As unlikely as it is, maybe a disgruntled family member with an ax to grind might object. Or someone who does not approve of the union about to take place for some reason.
A common one (and when we say common we mean in movies at least) is the unhappy ex standing up and objecting. Or, of course, the old friend who feels the need to express their undying love at that exact moment!
It’s important to remember for a marriage objection to be taken seriously, the reason has to hold substantial legal merit.
What If Someone is Having a Joke?
A more plausible candidate for a wedding objection today is someone having a joke.
Perhaps a member of the wedding party lost a dare at the bachelor party, or maybe someone had a few too many early drinks ahead of the ceremony… either way, this is not cool!
If the person is intoxicated, they should be removed from the ceremony as fast as humanly possible.
If it is an elaborate (and unfunny, may I add) joke then hopefully a few laughs from everyone will satisfy their thirst for attention and they’ll quietly sit back down!
What Would My Officiant Do?
In all honesty, it is unlikely to be taken too seriously.
It would have to be a legal reason to have any consequences and would become more of an awkward situation than anything sinister.
Your officiant is going to want to move on with the ceremony swiftly, just like everyone else in the room!
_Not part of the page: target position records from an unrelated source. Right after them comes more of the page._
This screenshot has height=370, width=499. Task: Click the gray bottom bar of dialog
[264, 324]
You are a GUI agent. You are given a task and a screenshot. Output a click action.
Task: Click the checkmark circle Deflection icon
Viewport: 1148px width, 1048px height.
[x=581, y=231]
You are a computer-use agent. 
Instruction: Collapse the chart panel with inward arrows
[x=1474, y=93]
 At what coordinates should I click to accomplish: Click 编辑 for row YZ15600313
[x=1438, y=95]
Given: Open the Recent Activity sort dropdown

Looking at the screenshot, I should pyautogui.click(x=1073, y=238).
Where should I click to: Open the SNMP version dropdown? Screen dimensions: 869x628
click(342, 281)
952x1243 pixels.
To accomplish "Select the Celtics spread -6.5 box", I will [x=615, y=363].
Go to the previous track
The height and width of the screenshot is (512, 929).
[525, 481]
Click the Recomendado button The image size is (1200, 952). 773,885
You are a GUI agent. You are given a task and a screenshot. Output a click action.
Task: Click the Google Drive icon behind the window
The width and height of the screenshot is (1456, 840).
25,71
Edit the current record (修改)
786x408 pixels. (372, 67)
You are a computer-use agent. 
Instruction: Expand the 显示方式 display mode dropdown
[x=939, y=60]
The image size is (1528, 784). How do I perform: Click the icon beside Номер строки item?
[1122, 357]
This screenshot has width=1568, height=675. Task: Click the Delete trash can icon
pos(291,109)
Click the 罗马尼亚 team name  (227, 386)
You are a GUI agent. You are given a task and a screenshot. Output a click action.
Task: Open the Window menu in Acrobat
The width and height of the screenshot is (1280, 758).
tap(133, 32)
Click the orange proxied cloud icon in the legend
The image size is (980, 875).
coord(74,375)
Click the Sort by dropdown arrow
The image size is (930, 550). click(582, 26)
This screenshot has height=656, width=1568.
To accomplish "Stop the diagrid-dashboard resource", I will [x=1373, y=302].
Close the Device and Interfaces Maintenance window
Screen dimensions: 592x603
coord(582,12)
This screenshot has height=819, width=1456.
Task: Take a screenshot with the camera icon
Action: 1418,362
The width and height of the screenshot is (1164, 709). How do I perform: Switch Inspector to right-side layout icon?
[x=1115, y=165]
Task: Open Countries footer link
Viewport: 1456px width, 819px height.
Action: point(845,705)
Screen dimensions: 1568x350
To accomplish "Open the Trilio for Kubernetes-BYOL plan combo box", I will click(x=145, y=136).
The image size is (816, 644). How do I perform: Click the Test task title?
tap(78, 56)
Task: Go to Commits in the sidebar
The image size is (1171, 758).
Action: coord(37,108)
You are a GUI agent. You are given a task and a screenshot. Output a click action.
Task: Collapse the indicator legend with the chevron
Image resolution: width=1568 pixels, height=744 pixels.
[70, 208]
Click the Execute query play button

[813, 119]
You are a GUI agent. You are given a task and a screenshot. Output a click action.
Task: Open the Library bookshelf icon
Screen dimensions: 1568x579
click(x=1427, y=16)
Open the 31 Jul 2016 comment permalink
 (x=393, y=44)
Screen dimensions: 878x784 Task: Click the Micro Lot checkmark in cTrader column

So it’s likely that they would acknowledge the objection, not give it too much attention, but ensure that someone was looking after the emotional object, escorting them away from the ceremony perhaps.
These types of moments can also often be dealt with humor. Maybe a small joke is made to acknowledge that the objection had no legal standing, before continuing with the business of the wedding ceremony.
What Should the Couple Do?
Although it would be pretty shocking, the couple should take the lead from the officiant. Do not overreact. Stand strong together. Perhaps laughing it off would be enough.
If this isn’t possible, I suggest someone take the object to one side for a private discussion. Hopefully, this could be someone OTHER than a bride or groom; and with any luck, this conversation takes place far away from the ceremony.
Worst case scenario, you may need a little pause in the ceremony; a few deep breaths, and then things can continue from there.
What Could We Do Beforehand to Make Sure it Doesn’t Happen?
If you genuinely have a feeling that one of your guests may have some issues with your impending union and be vocal enough to object at your wedding, it would be a good idea to have a private discussion with them BEFORE the big day.
This chat needs to iron out any issues they could have… otherwise, you should seriously consider uninviting them, in the politest possible way.
Can We Change the Language Used in the Ceremony?
The truth is that the traditional wording “speak now or forever hold your peace” is rarely used in ceremonies these days.
Most ministers, celebrants, or officiants will already omit the phrase, but you could always double-check this with them to ensure it won’t be included.